[EXCERPT TO READ]
Summary of iterative search algorithms

1.	init	\(x^{0}=x(0)\), \(k=0\)
2.	\(g^{k}\)	\(= \nabla J(x^{k})\)
3.	\(\alpha _{k}\)	\(= \min _{\alpha }J\left ( x^{k} - \alpha \frac{g^{k}}{\\|g^{k}\\|} \right ) \) (line search)
4.	\(x^{k+1}\)	\(= x^{k} - \alpha _{k} \frac{g^{k}}{\\|g^{k}\\|} \)
5.	\(k\)	\(= k +1\)
6.	goto 2

5.5.1.2 steepest descent, Quadratic objective function \(J(x)\)

If the objective function \(J(x)\) is quadratic \(J(x)=x^{T} A x - b^{T} x +c\) then there is no need to do the line search.

The input is \(x(0)\) the initial starting point and \(A,b\). The algorithm becomes

1.	Init	\(x^{0}=x(0)\), \(k=0\)
2.	\(g^{k}\)	\(= \nabla J(x^{k}) = A x^{k} - b\)
3.	\(\alpha _{k}\)	\(= \frac{ \left [ g^{k} \right ] ^{T} g^{k} }{ \left [ g^{k} \right ] ^{T} A\, g^{k}} \)
4.	\(x^{k+1}\)	\(= x^{k} - \alpha _{k} g^{k} \)
5.	\(k\)	\(= k +1\)
6.	goto 2

5.5.2 conjugate direction, Quadratic function \(J(x)\)

For quadratic \(J(x)=x^{T} A x - b^{T} x +c\) the conjugate direction algorithm is as follows.

Input \(x(0)\) starting point, and \(A,b\) and set of \(n\) mutually conjugate vectors \(\{v^{0},v^{1},\dots ,v^{n-1}\}\) with respect to \(A\), where \(n\) is the size of \(A\). In other words, \((v^{i})^{T} A v^{j}=0\) for \(i \neq j\).

These \(v^{i}\) vectors have to be generated before starting the algorithm. With the conjugate gradient (below), these A-conjugate vectors are generated on the ﬂy inside the algorithm as it iterates. This is the main diﬀerence between conjugate direction and conjugate gradient.

[RAW DATA]

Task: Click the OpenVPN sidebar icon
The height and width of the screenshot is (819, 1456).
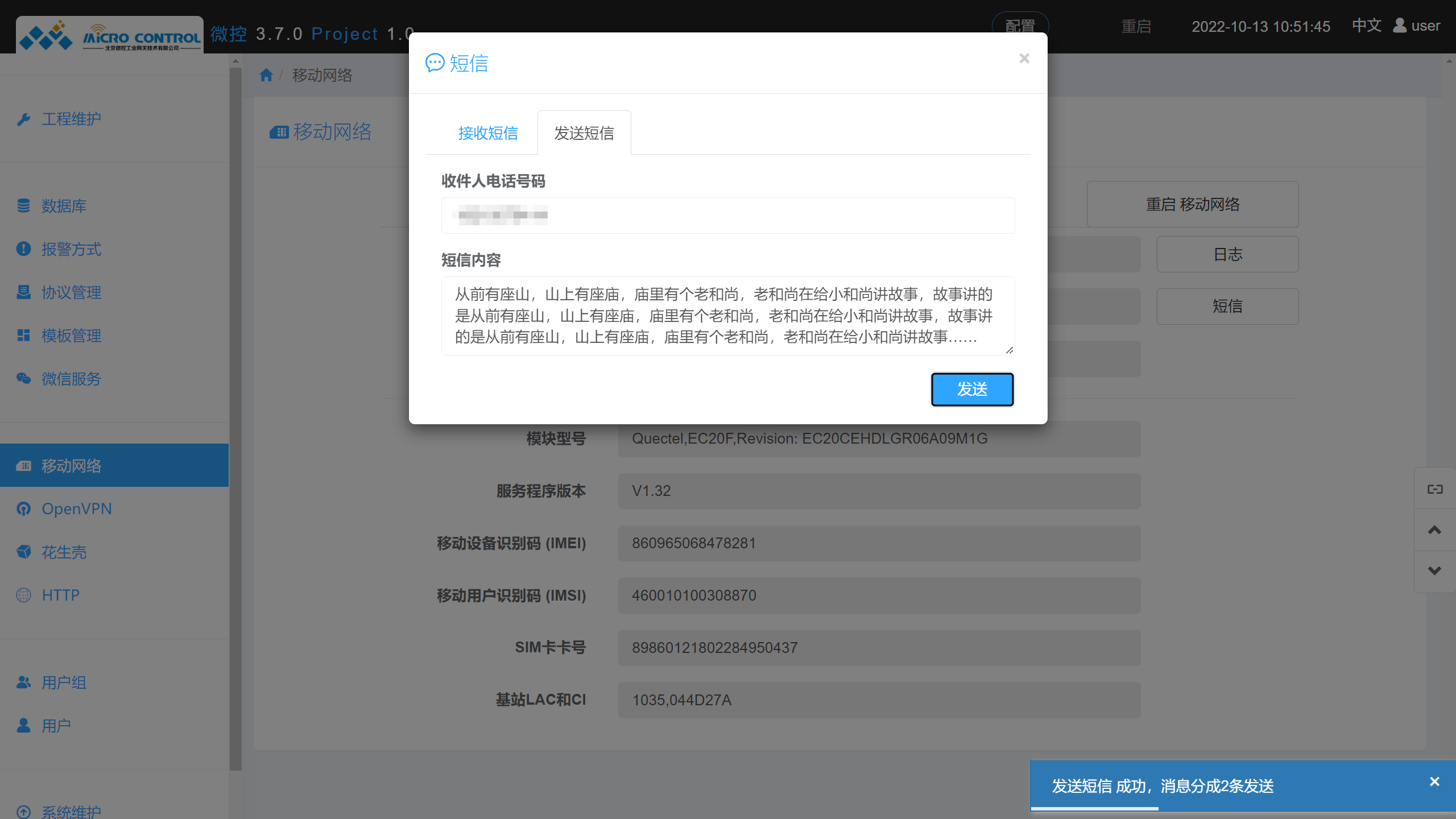Action: [x=24, y=508]
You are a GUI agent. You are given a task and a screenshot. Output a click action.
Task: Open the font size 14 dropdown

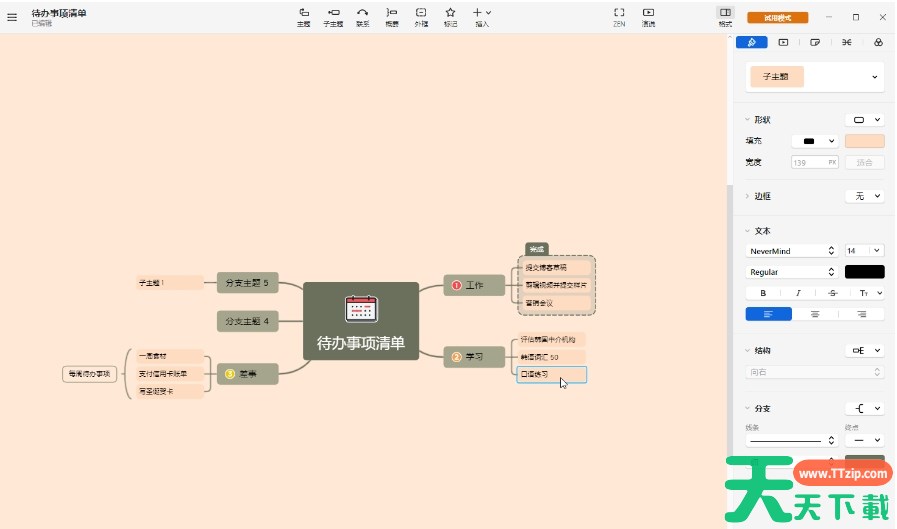[864, 251]
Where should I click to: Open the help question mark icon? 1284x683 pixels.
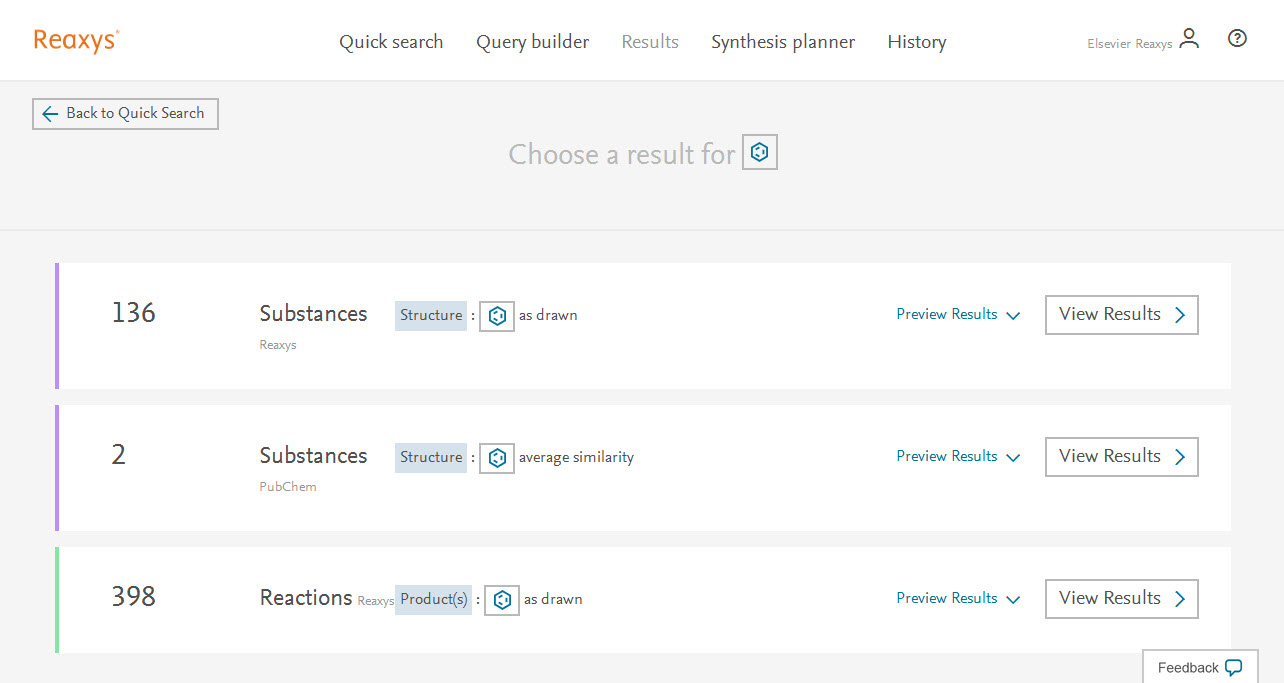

[TASK 1] According to the notes on iterative search algorithms, under what condition on the objective function can steepest descent skip the line search?
[TASK 2] Write the next part of the notes on iterative search algorithms, picking up after their last sentence.

[TASK RESPONSE 1] When the objective function J(x) is quadratic.

[TASK RESPONSE 2]
1.	init	\(u^{0}=x(0)\), \(k=0\)
2.	\(g^{k}\)	\(= \nabla J(x^{k}) = A x^{k} - b\)
3.	\(\alpha _{k}\)	\(= \frac{ \left [ g^{k}\right ] ^{T} v^{k}}{ \left [ g^{k} \right ] ^{T} A\, v^{k}} \)
4.	\(x^{k+1}\)	\(= x^{k} - \alpha _{k} v^{k} \)
5.	\(k\)	\(= k +1\)
6.	goto 2

We see the diﬀerence between the above and the steepest descent before it, is in line 3,4. Where now \(v^{k}\) replaces \(g^{k}\) in two places.

5.5.3 conjugate gradient, Quadratic function \(J(x)\)

Conjugate direction required ﬁnding set of \(v\) vectors before starting the algorithm. This algorithm generates these vectors as it runs.

1.	Init	\(u^{0}=x(0)\), \(k=0\), \(g^{0}=\nabla J(x^{0}) = A x^{0} - b\), \(v^{0}=-g^{0}\)
2.	\(\alpha _{k}\)	\(= \frac{ \left [ g^{k}\right ] ^{T} v^{k}}{ \left [ g^{k} \right ] ^{T} A\, v^{k}} \)
4.	\(x^{k+1}\)	\(= x^{k} + \alpha _{k} v^{k} \)
5.	\(g^{k+1}\)	\(= \nabla J(x^{k+1}) = A x^{k+1} - b\)
6.	\(\beta \)	\(= \frac{ \left [ g^{k+1}\right ] ^{T} A v^{k}}{ \left [ v^{k} \right ] ^{T} A v^{k} }\)
7.	\(v^{k+1}\)	\(= - g^{k+1} + \beta v^{k}\)
8.	\(k\)	\(= k +1\)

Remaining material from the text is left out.